INSTRUCTIONS TO FOLLOW: Take the entries below and return them unchanged.

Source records
· · ·

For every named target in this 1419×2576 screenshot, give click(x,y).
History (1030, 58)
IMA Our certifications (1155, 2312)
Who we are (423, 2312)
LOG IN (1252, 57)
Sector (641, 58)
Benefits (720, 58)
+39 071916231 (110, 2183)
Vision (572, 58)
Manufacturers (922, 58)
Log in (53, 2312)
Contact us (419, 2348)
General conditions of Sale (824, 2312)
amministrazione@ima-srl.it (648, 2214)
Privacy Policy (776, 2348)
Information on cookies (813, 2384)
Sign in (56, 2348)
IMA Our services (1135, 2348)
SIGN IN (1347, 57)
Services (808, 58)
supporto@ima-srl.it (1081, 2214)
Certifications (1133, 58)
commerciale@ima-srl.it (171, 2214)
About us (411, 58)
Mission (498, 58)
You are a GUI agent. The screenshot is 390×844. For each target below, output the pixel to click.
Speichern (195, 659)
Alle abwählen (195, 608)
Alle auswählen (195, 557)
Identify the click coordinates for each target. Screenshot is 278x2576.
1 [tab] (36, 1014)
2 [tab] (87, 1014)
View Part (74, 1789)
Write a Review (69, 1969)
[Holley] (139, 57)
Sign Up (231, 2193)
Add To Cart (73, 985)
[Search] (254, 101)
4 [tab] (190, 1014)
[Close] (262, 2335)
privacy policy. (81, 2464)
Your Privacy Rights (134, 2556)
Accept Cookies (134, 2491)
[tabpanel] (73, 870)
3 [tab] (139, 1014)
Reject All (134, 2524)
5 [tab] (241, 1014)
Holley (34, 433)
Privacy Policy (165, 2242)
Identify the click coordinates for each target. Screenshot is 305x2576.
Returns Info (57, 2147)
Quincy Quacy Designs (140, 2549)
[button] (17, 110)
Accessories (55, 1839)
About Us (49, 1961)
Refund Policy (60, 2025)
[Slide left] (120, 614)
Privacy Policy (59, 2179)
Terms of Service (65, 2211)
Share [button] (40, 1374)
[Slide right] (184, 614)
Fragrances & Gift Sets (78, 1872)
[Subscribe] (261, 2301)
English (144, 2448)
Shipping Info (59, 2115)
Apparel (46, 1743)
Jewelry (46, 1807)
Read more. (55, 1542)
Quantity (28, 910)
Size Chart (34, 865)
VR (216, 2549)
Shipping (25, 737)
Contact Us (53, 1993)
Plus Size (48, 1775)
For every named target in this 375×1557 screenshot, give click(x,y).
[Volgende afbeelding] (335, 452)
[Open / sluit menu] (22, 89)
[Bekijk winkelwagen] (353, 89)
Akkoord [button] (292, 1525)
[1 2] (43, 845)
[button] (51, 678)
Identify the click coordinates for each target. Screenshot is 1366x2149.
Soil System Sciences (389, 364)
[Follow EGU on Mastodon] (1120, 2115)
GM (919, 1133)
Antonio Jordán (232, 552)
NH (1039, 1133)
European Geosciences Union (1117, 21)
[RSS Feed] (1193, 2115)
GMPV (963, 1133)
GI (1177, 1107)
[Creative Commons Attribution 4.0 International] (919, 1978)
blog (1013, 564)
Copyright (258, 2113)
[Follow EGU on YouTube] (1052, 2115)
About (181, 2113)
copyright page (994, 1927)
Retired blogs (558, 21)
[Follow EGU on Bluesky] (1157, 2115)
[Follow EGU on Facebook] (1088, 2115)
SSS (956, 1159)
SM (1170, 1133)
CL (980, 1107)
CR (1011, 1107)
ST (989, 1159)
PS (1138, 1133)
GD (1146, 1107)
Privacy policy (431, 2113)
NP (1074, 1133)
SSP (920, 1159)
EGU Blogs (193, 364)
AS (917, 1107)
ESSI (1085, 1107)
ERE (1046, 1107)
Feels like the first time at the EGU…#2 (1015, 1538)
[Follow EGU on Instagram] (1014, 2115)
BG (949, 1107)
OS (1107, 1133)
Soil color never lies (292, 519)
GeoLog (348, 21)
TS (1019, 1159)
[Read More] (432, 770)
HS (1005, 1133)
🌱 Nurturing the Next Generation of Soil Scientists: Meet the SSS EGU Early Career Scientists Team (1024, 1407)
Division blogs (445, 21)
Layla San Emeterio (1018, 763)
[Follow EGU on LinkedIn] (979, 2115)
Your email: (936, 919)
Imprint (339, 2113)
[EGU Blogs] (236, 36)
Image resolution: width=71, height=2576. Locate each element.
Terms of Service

· · ·

EXERCISE ANSWER:
For every named target in this 1419×2576 screenshot, give click(x,y).
History (1030, 58)
IMA Our certifications (1155, 2312)
Who we are (423, 2312)
LOG IN (1252, 57)
Sector (641, 58)
Benefits (720, 58)
+39 071916231 (110, 2183)
Vision (572, 58)
Manufacturers (922, 58)
Log in (53, 2312)
Contact us (419, 2348)
General conditions of Sale (824, 2312)
amministrazione@ima-srl.it (648, 2214)
Privacy Policy (776, 2348)
Information on cookies (813, 2384)
Sign in (56, 2348)
IMA Our services (1135, 2348)
SIGN IN (1347, 57)
Services (808, 58)
supporto@ima-srl.it (1081, 2214)
Certifications (1133, 58)
commerciale@ima-srl.it (171, 2214)
About us (411, 58)
Mission (498, 58)
You are a GUI agent. The screenshot is 390×844. For each target below, output the pixel to click.
Speichern (195, 659)
Alle abwählen (195, 608)
Alle auswählen (195, 557)
Identify the click coordinates for each target. Screenshot is 278x2576.
1 [tab] (36, 1014)
2 [tab] (87, 1014)
View Part (74, 1789)
Write a Review (69, 1969)
[Holley] (139, 57)
Sign Up (231, 2193)
Add To Cart (73, 985)
[Search] (254, 101)
4 [tab] (190, 1014)
[Close] (262, 2335)
privacy policy. (81, 2464)
Your Privacy Rights (134, 2556)
Accept Cookies (134, 2491)
[tabpanel] (73, 870)
3 [tab] (139, 1014)
Reject All (134, 2524)
5 [tab] (241, 1014)
Holley (34, 433)
Privacy Policy (165, 2242)
Identify the click coordinates for each target. Screenshot is 305x2576.
Returns Info (57, 2147)
Quincy Quacy Designs (140, 2549)
[button] (17, 110)
Accessories (55, 1839)
About Us (49, 1961)
Refund Policy (60, 2025)
[Slide left] (120, 614)
Privacy Policy (59, 2179)
Terms of Service (65, 2211)
Share [button] (40, 1374)
[Slide right] (184, 614)
Fragrances & Gift Sets (78, 1872)
[Subscribe] (261, 2301)
English (144, 2448)
Shipping Info (59, 2115)
Apparel (46, 1743)
Jewelry (46, 1807)
Read more. (55, 1542)
Quantity (28, 910)
Size Chart (34, 865)
VR (216, 2549)
Shipping (25, 737)
Contact Us (53, 1993)
Plus Size (48, 1775)
For every named target in this 375×1557 screenshot, give click(x,y).
[Volgende afbeelding] (335, 452)
[Open / sluit menu] (22, 89)
[Bekijk winkelwagen] (353, 89)
Akkoord [button] (292, 1525)
[1 2] (43, 845)
[button] (51, 678)
Identify the click coordinates for each target. Screenshot is 1366x2149.
Soil System Sciences (389, 364)
[Follow EGU on Mastodon] (1120, 2115)
GM (919, 1133)
Antonio Jordán (232, 552)
NH (1039, 1133)
European Geosciences Union (1117, 21)
[RSS Feed] (1193, 2115)
GMPV (963, 1133)
GI (1177, 1107)
[Creative Commons Attribution 4.0 International] (919, 1978)
blog (1013, 564)
Copyright (258, 2113)
[Follow EGU on YouTube] (1052, 2115)
About (181, 2113)
copyright page (994, 1927)
Retired blogs (558, 21)
[Follow EGU on Bluesky] (1157, 2115)
[Follow EGU on Facebook] (1088, 2115)
SSS (956, 1159)
SM (1170, 1133)
CL (980, 1107)
CR (1011, 1107)
ST (989, 1159)
PS (1138, 1133)
GD (1146, 1107)
Privacy policy (431, 2113)
NP (1074, 1133)
SSP (920, 1159)
EGU Blogs (193, 364)
AS (917, 1107)
ESSI (1085, 1107)
ERE (1046, 1107)
Feels like the first time at the EGU…#2 (1015, 1538)
[Follow EGU on Instagram] (1014, 2115)
BG (949, 1107)
OS (1107, 1133)
Soil color never lies (292, 519)
GeoLog (348, 21)
TS (1019, 1159)
[Read More] (432, 770)
HS (1005, 1133)
🌱 Nurturing the Next Generation of Soil Scientists: Meet the SSS EGU Early Career Scientists Team (1024, 1407)
Division blogs (445, 21)
Layla San Emeterio (1018, 763)
[Follow EGU on LinkedIn] (979, 2115)
Your email: (936, 919)
Imprint (339, 2113)
[EGU Blogs] (236, 36)
Image resolution: width=71, height=2576. Locate each element.
Terms of Service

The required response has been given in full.